In a 1935 memo to the photographer, the National Sugar Refining Company stressed the importance of promoting an image of purity and cleanliness in all its advertising and publicity. The instructions to Costain were to “portray a plant which is spick and span in every respect and workers which are in clean clothing...all workers should be in white coats. This atmosphere is particularly important because we are showing the place where an essential food is produced”.
Costain took the request to heart, making images of immaculate factory interiors, pristine in every way and lit so that every element would come alive. He thusly photographed the sugar operations of the Jack Frost Company in Long Island City, and its Edgewater, New Jersey plant. His pictures of workers at conveyor belts and managers weighing sugar sacks are treated with equal reverence in the solemn and efficiently run factories.
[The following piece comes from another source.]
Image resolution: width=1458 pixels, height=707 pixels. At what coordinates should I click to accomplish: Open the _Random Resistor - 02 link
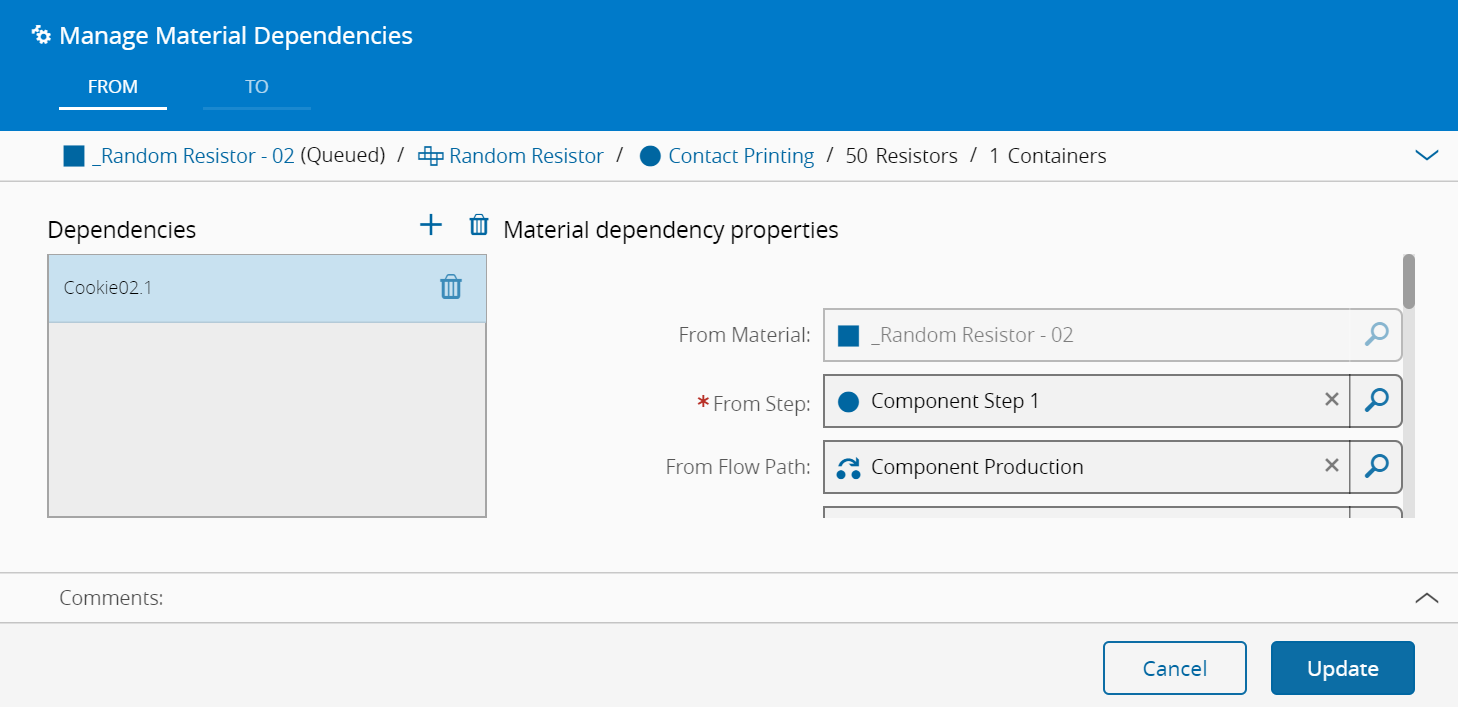click(x=192, y=156)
Costain was world-renowned in the 1930s as a prolific and award-winning artist in salon exhibition photography. His professional and multi-faceted career had earlier engaged him as a cinematographer in silent films and later as an architectural photographer. His strength in both of these fields proved excellent training ground for the challenge of creating compelling images that emphasized both the drama and scale of workers in grand interior spaces.
Everything about Costain’s pictures communicates a subtle message that the companies producing these essential products were organized and created quality goods with the utmost care in a perfect environment. Costain, a perfectionist himself, labored over every detail and created images that are an ideal marriage between art and industry.
Sugar & Salt will be on view at the Keith de Lellis Gallery through January 26, 2019.